* [ВАША ЗАДАЧА] Перепишите без каких-либо изменений строки с первой по строку, содержащую «Action: [384, 359]», включая обе крайние строки.

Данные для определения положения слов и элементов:
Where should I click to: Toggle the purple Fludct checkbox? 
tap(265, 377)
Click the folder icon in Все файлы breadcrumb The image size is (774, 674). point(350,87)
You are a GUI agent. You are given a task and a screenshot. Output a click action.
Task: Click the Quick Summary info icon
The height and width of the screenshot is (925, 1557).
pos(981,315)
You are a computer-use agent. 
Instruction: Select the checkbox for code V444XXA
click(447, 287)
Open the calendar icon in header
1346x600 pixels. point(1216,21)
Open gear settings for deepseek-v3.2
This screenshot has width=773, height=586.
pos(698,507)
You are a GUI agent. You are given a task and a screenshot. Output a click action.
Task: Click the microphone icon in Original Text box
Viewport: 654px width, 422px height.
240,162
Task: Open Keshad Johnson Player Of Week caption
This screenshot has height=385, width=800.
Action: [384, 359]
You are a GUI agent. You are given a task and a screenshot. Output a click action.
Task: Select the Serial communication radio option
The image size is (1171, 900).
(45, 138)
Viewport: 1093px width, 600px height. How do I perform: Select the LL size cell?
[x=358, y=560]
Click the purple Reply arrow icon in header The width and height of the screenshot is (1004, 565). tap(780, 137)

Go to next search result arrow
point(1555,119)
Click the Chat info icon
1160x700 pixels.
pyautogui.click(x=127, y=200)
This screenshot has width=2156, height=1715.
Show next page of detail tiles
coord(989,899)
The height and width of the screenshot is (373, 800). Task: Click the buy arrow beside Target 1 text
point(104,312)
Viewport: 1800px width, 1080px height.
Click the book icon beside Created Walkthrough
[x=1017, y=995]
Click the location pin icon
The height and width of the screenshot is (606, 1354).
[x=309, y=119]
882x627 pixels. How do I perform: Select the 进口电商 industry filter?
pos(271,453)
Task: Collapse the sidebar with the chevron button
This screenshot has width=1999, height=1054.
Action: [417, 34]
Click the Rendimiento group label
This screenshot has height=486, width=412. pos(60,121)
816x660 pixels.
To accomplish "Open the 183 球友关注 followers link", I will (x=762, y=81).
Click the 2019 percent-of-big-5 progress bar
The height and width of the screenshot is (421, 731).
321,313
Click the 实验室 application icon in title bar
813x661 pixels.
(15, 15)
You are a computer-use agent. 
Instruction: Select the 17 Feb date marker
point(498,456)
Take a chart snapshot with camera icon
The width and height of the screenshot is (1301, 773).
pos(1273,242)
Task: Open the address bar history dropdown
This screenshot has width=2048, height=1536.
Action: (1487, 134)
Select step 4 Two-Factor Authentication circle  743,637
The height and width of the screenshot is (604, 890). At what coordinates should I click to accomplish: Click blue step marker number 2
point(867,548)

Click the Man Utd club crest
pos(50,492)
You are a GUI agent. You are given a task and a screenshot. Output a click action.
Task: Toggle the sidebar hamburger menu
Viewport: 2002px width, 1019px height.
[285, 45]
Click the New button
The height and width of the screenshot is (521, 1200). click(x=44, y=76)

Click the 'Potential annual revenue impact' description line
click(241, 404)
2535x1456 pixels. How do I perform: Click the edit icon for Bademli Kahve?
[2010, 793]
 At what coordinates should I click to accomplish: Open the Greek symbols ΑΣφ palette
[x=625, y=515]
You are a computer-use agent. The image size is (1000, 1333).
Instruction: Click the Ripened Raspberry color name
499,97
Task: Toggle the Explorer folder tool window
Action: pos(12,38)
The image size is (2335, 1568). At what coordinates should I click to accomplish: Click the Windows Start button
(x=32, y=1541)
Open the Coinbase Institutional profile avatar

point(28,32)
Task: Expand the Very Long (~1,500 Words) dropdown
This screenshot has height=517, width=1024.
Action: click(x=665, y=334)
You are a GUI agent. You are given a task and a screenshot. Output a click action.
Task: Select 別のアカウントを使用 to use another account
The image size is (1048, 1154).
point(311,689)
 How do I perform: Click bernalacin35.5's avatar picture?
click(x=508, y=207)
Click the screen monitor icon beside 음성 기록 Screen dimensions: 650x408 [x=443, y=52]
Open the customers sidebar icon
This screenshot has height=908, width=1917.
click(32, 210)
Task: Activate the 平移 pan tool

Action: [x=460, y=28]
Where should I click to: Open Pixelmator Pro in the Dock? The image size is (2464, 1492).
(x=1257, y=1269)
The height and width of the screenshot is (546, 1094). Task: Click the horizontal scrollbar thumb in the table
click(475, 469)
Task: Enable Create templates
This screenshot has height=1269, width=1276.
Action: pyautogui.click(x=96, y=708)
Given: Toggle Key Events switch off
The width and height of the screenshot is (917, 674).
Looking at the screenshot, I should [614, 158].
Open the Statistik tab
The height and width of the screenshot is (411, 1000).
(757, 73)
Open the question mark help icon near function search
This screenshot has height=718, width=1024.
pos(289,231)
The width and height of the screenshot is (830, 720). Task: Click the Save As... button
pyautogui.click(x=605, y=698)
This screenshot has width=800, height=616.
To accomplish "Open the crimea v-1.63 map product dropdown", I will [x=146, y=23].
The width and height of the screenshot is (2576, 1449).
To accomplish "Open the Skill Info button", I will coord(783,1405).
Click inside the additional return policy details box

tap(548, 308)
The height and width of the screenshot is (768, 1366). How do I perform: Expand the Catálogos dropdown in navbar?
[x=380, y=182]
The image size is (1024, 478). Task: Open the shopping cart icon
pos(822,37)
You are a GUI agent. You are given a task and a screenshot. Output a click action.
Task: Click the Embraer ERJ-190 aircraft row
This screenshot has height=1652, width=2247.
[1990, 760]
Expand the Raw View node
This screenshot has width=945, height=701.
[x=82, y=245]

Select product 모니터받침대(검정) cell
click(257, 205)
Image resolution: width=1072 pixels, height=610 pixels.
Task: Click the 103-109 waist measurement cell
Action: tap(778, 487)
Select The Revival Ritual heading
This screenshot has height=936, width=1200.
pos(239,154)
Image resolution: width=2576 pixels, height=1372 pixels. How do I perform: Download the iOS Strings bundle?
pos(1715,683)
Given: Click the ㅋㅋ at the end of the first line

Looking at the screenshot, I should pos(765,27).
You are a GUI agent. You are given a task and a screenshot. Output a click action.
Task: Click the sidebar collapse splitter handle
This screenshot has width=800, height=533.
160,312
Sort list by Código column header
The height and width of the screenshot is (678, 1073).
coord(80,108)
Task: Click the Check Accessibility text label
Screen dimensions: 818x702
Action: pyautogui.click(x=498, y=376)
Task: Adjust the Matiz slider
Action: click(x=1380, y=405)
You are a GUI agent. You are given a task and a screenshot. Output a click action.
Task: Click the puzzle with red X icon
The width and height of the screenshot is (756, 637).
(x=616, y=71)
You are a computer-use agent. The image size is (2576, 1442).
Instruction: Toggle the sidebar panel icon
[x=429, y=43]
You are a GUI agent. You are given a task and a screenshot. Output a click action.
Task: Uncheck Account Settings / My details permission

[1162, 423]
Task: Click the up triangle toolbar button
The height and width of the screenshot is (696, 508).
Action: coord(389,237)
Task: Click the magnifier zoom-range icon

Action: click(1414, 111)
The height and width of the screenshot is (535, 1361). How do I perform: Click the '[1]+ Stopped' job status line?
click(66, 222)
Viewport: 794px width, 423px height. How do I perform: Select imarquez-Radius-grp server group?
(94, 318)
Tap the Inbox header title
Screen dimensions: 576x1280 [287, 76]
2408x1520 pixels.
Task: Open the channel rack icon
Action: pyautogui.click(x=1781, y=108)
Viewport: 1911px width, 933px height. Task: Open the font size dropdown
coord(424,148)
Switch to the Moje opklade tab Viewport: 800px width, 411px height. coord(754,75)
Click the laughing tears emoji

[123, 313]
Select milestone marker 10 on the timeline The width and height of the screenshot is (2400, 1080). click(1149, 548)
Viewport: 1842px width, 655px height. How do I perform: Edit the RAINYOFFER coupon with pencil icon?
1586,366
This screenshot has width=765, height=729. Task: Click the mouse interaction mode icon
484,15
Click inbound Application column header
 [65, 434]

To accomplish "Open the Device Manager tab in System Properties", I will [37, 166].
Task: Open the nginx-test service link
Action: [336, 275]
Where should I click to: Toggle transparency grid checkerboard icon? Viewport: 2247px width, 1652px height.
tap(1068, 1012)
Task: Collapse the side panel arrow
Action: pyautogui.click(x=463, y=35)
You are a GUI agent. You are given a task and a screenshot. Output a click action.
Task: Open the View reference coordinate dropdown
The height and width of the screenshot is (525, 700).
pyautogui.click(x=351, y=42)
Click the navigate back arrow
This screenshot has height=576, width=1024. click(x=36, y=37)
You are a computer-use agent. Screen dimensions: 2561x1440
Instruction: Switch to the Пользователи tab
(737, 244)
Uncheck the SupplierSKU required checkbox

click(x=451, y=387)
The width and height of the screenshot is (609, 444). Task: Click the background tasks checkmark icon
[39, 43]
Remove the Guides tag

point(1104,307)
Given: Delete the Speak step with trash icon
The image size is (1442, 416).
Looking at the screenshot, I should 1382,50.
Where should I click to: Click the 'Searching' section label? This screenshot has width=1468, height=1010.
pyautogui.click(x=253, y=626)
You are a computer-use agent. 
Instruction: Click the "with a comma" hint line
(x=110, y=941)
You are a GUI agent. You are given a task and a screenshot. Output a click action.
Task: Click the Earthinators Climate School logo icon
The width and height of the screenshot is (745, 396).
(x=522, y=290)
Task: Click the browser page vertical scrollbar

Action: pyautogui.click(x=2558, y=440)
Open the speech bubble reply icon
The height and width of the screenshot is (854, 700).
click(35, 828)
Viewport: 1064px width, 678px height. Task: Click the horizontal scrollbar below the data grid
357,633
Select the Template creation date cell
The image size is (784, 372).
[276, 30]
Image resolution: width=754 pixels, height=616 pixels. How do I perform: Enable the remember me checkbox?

* [ГОТОВЫЙ ОТВЕТ]
Where should I click to: Toggle the purple Fludct checkbox? 
tap(265, 377)
Click the folder icon in Все файлы breadcrumb The image size is (774, 674). point(350,87)
You are a GUI agent. You are given a task and a screenshot. Output a click action.
Task: Click the Quick Summary info icon
The height and width of the screenshot is (925, 1557).
pos(981,315)
You are a computer-use agent. 
Instruction: Select the checkbox for code V444XXA
click(447, 287)
Open the calendar icon in header
1346x600 pixels. point(1216,21)
Open gear settings for deepseek-v3.2
This screenshot has width=773, height=586.
pos(698,507)
You are a GUI agent. You are given a task and a screenshot. Output a click action.
Task: Click the microphone icon in Original Text box
Viewport: 654px width, 422px height.
240,162
Task: Open Keshad Johnson Player Of Week caption
This screenshot has height=385, width=800.
Action: [384, 359]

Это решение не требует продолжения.